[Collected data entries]

>>>

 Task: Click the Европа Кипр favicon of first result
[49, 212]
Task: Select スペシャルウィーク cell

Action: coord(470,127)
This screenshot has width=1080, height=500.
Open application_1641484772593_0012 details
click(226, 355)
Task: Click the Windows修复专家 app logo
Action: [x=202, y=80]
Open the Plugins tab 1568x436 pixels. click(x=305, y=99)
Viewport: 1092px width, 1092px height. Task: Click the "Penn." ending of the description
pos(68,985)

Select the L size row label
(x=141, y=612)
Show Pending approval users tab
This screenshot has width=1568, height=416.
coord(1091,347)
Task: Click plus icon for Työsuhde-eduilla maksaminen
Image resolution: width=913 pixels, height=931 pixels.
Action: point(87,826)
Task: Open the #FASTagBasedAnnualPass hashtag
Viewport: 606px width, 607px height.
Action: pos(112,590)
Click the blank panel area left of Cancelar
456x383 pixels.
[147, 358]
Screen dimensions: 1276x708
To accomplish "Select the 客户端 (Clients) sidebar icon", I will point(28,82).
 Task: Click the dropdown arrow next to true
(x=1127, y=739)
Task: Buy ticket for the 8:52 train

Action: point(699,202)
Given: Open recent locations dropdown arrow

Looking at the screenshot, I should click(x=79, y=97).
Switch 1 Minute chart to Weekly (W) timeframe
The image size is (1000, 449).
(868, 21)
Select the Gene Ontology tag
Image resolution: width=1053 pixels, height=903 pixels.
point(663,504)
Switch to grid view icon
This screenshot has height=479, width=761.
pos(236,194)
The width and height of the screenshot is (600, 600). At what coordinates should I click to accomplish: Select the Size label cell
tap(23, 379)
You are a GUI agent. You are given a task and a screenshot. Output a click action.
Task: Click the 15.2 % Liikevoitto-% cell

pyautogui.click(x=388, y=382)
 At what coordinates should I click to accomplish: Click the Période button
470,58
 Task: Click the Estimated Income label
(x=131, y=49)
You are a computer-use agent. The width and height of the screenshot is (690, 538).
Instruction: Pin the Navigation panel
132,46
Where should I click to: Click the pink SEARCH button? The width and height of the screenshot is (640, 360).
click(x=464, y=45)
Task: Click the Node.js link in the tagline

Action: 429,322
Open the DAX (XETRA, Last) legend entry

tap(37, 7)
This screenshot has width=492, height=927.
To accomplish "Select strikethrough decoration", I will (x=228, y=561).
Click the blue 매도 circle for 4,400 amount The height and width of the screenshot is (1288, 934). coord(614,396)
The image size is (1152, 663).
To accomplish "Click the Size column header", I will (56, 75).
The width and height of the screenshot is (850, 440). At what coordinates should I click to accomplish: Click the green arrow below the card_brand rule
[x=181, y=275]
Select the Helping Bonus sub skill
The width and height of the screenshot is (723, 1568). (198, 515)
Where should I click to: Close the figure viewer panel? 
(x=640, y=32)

<<<

Exercise details:
Each record must be output word for word.

Solution for this task:
 Task: Click the Европа Кипр favicon of first result
[49, 212]
Task: Select スペシャルウィーク cell

Action: coord(470,127)
This screenshot has width=1080, height=500.
Open application_1641484772593_0012 details
click(226, 355)
Task: Click the Windows修复专家 app logo
Action: [x=202, y=80]
Open the Plugins tab 1568x436 pixels. click(x=305, y=99)
Viewport: 1092px width, 1092px height. Task: Click the "Penn." ending of the description
pos(68,985)

Select the L size row label
(x=141, y=612)
Show Pending approval users tab
This screenshot has width=1568, height=416.
coord(1091,347)
Task: Click plus icon for Työsuhde-eduilla maksaminen
Image resolution: width=913 pixels, height=931 pixels.
Action: point(87,826)
Task: Open the #FASTagBasedAnnualPass hashtag
Viewport: 606px width, 607px height.
Action: pos(112,590)
Click the blank panel area left of Cancelar
456x383 pixels.
[147, 358]
Screen dimensions: 1276x708
To accomplish "Select the 客户端 (Clients) sidebar icon", I will point(28,82).
 Task: Click the dropdown arrow next to true
(x=1127, y=739)
Task: Buy ticket for the 8:52 train

Action: point(699,202)
Given: Open recent locations dropdown arrow

Looking at the screenshot, I should click(x=79, y=97).
Switch 1 Minute chart to Weekly (W) timeframe
The image size is (1000, 449).
(868, 21)
Select the Gene Ontology tag
Image resolution: width=1053 pixels, height=903 pixels.
point(663,504)
Switch to grid view icon
This screenshot has height=479, width=761.
pos(236,194)
The width and height of the screenshot is (600, 600). At what coordinates should I click to accomplish: Select the Size label cell
tap(23, 379)
You are a GUI agent. You are given a task and a screenshot. Output a click action.
Task: Click the 15.2 % Liikevoitto-% cell

pyautogui.click(x=388, y=382)
 At what coordinates should I click to accomplish: Click the Période button
470,58
 Task: Click the Estimated Income label
(x=131, y=49)
You are a computer-use agent. The width and height of the screenshot is (690, 538).
Instruction: Pin the Navigation panel
132,46
Where should I click to: Click the pink SEARCH button? The width and height of the screenshot is (640, 360).
click(x=464, y=45)
Task: Click the Node.js link in the tagline

Action: 429,322
Open the DAX (XETRA, Last) legend entry

tap(37, 7)
This screenshot has width=492, height=927.
To accomplish "Select strikethrough decoration", I will (x=228, y=561).
Click the blue 매도 circle for 4,400 amount The height and width of the screenshot is (1288, 934). coord(614,396)
The image size is (1152, 663).
To accomplish "Click the Size column header", I will (56, 75).
The width and height of the screenshot is (850, 440). At what coordinates should I click to accomplish: Click the green arrow below the card_brand rule
[x=181, y=275]
Select the Helping Bonus sub skill
The width and height of the screenshot is (723, 1568). (198, 515)
Where should I click to: Close the figure viewer panel? 
(x=640, y=32)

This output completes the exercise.